But count me skeptical.  The main reason is this; for ANY show or movie too succeed, there have to be about 5,000 decisions that ALL have t be made correctly.  Plot structures, tone, casting, should this character be gay, should that character have blonde hair or dark hair, should the comic relief come from a single-parent family, and so on and so on and scooby dooby do on (as Sly and the Family Stone once said).  The odds of doing it once are astronomical.  Twice?  That’s like winning the lottery five times in a row.

Here are two specific things about the original Buffy that will be hard to replicate (I am going to assume that Joss will be too busy with his other projects  to have the writing input he had on the original Buffy (in one DVD extra writer Jane Espenson said the most frustrating thing about working for Joss Whedon is that fans come up to you and say, “I loved that episode you wrote!  My favorite line was . . . .” and they invariably name a line Whedon added).  One is the writing room, which Uproxx included as one of the 10 most influential writers; rooms in modern TV drama.

First, there was Joss Whedon, who was Emmy-nominated for the show’s episode Hush, which famously did without any of his trademark pithy dialogue for half its run time (he also got an Oscar nomination for Toy Story).  The show’s writers include Drew Goddard (Oscar winner for The Martian), David Fury (Emmy nominee for the Lost episode that revealed Locke had been a paraplegic), Jane Espenson (Warehouse 13, Gilmore Girls), and Marti Noxon (Dietland, UnREAL) to name just a few.  To think you can replicate an amalgamation of writing talent like that a second time is an act of unmitigated hubris.

Second, there was the cast.  Casting is a notoriously unscientific process; you have to find good actors, good actors who are right for their roles, and good actors who are right for their roles who have chemistry with the other actors.  That’s a tall order.  Buffy lucked out in spades (of course it wasn’t all luck, as luck is the residue of design).  Sarah Michelle Geller brought a gravitas to Buffy that few photogenic actresses her age could match.  After Cruel Intentions came out during her stint on Buffy, there was anticipation about her film career once she was off the show, but after marrying Freddie Prinze Jr. she seemed content to make bad Scooby-Doo movies and mediocre remakes of Japanese horror films.

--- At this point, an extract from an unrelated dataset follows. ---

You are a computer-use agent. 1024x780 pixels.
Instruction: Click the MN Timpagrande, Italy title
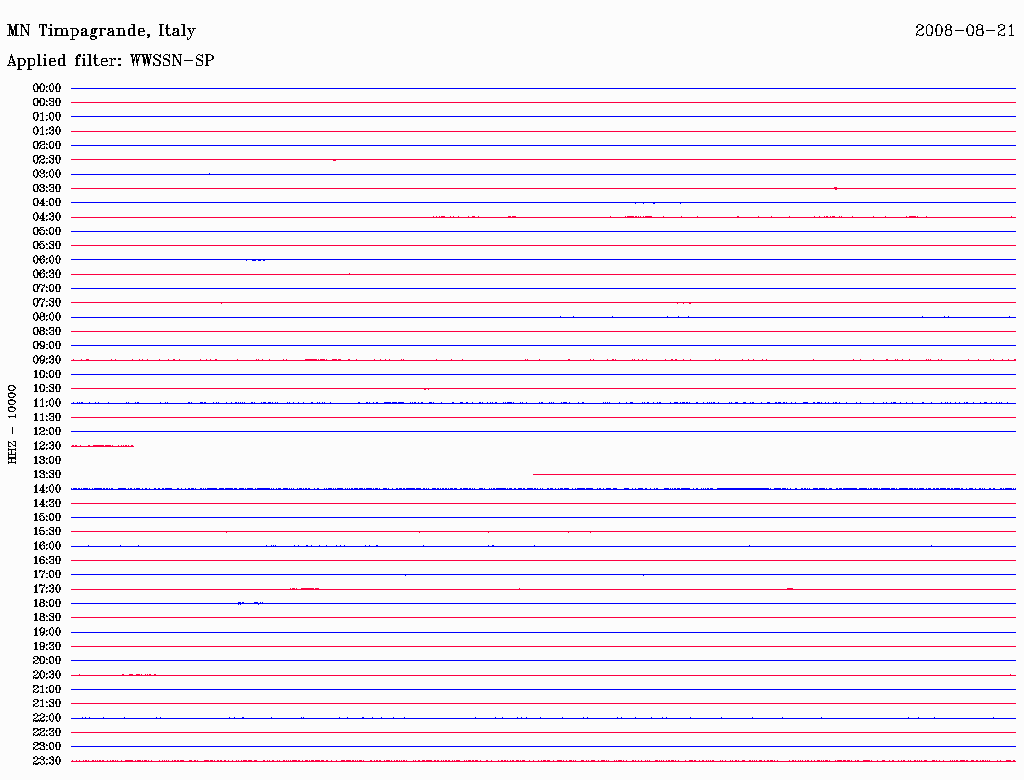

The supporting cast included Allyson Hannigan, who went on to a successful post-Buffy career on How I Met Your Mother, and David Boreanaz who went from being a professional dog-walker pre-Buffy to now being a TV mainstay for the last 20 years thanks to Angel and Bones.  Even the cast who didn’t go on to major success were excellent, evidence to the proposition that it isn’t enough to succeed in Hollywood if you have looks, talent and luck.  Charisma Carpenter did the cliché move of posing for Playboy post-Angel, not that it helped her career (it never does); Emma Caufield was gorgeous and great at comedy, but that is such a rare combination there are no roles for actresses like that; and Nicholas Brendon had some personal problems and no other roles showcasing his great comedic timing (the episode he starred in, The Zeppo, is one of my favorites).

The idea that a writing team can be assembled that is as talented as the original one, and that the casting process hits as many home runs as the last one did, is not impossible but is inconceivable.  I wrote a post a while back about Whedon’s career blues since he got some unfortunate publicity, and I had thought to suggest he go back to TV where he had success but then I realized something: he never had that much TV success.  Buffy had abysmal ratings and only survived for 7 seasons because it was on weblets; Angel had unspectacular ratings and was killed off because The WB got mad at Whedon for taking Buffy to UPN; Firefly, despite the legendary post-run success, was cancelled after a few episodes, and Dollhouse’s best episode was the season one finale that was never broadcast. 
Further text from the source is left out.